+++ Material supplied +++

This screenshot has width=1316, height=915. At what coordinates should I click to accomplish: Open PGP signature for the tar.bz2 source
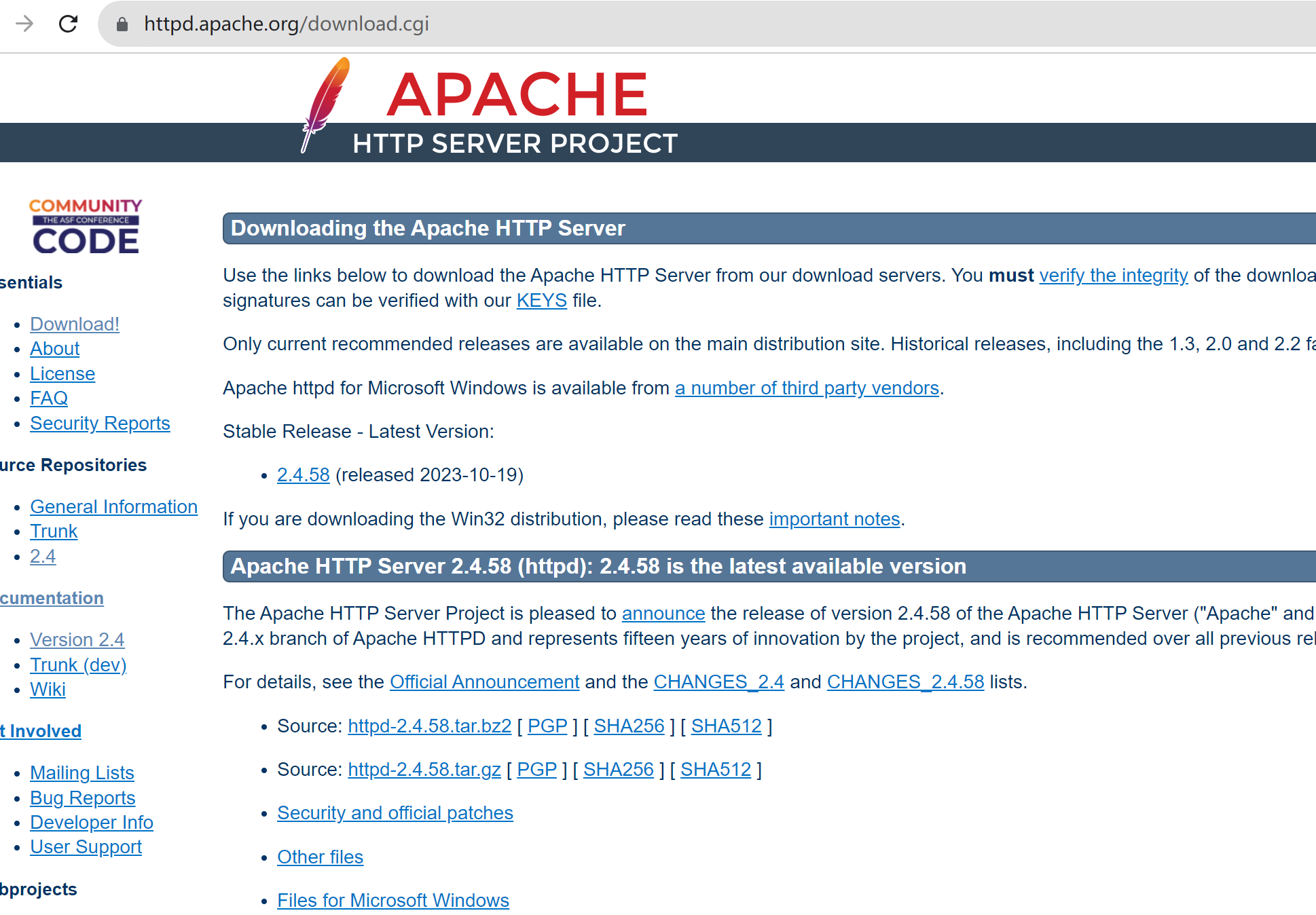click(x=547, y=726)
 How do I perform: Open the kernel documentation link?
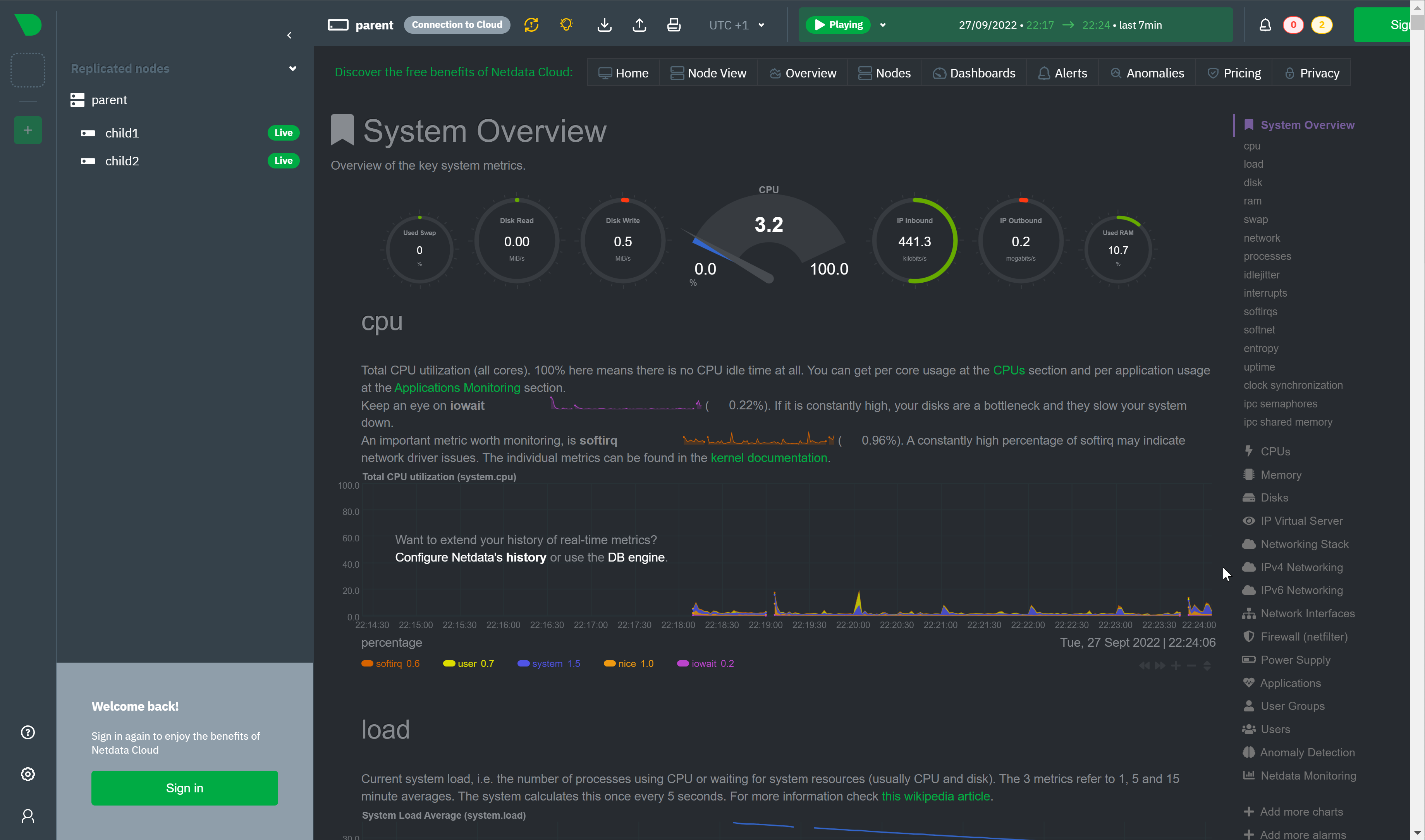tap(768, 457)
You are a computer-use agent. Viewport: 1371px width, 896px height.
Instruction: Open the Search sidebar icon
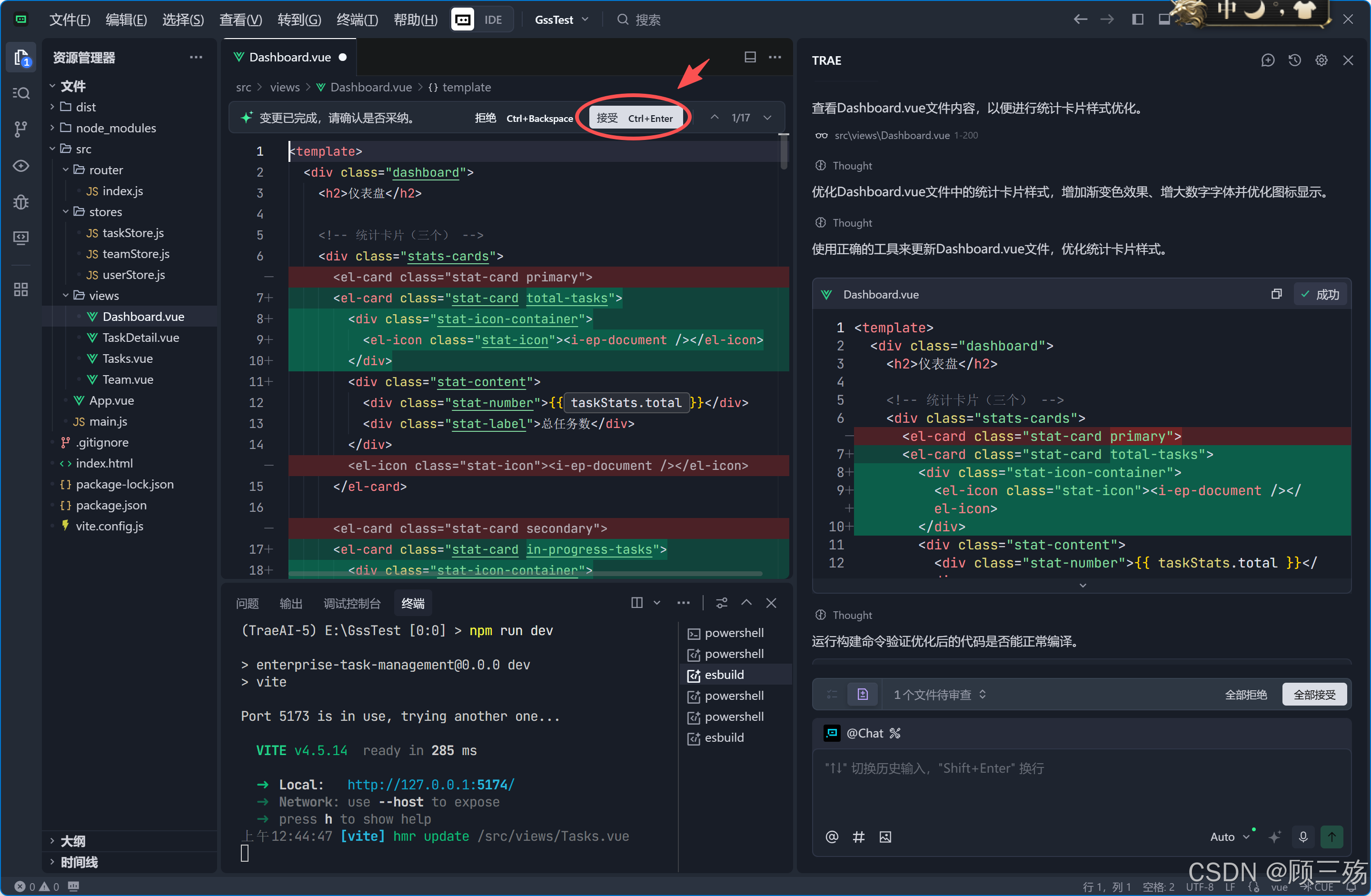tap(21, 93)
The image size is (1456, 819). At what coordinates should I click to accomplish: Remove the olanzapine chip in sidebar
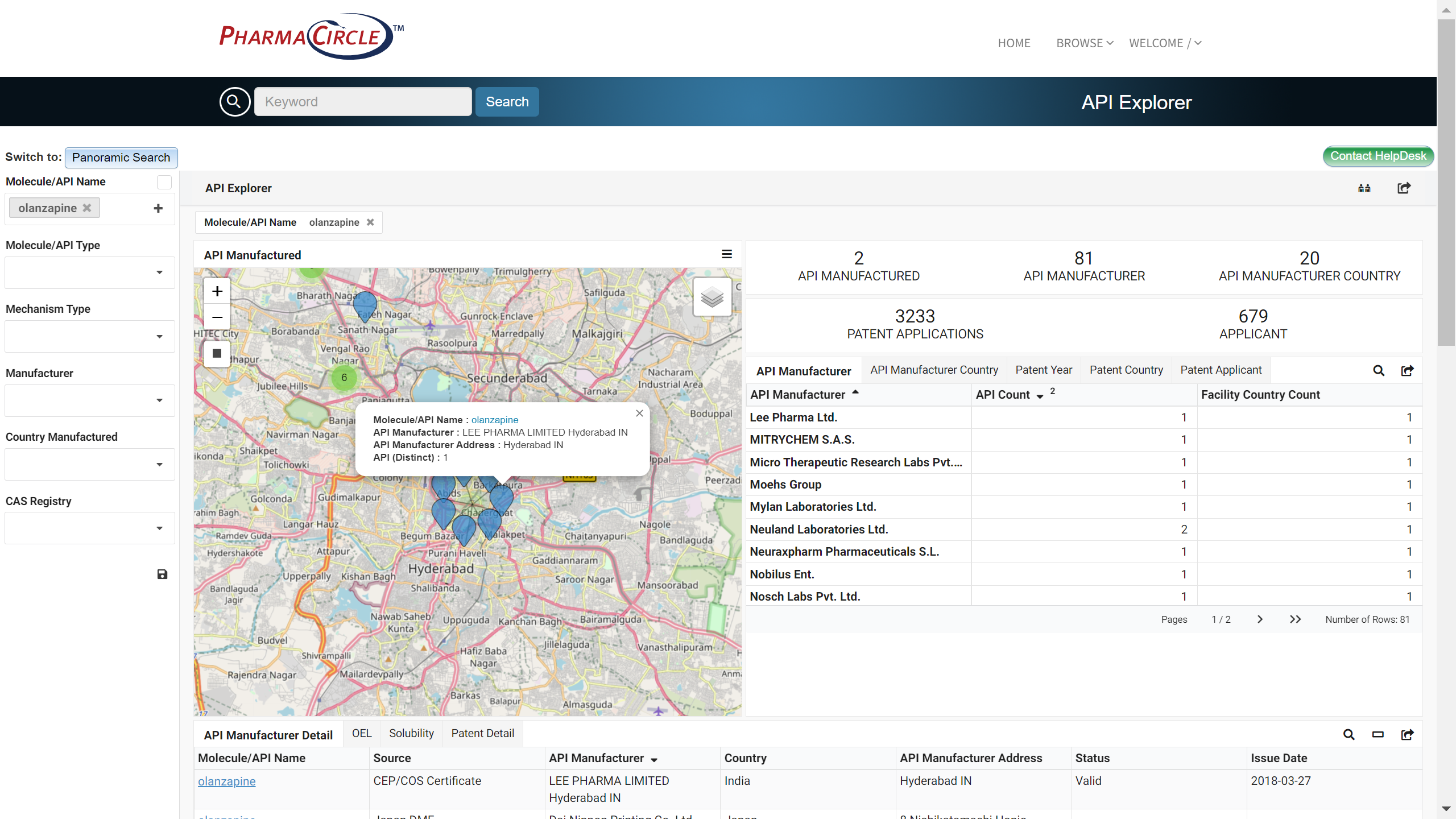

+++

## The task
From the first line to the last, restate the entries exactly, without pictures.

## The completed task
This screenshot has width=1316, height=915. At what coordinates should I click to accomplish: Open PGP signature for the tar.bz2 source
click(x=547, y=726)
 How do I perform: Open the kernel documentation link?
tap(768, 457)
You are a computer-use agent. Viewport: 1371px width, 896px height.
Instruction: Open the Search sidebar icon
tap(21, 93)
The image size is (1456, 819). At what coordinates should I click to accomplish: Remove the olanzapine chip in sidebar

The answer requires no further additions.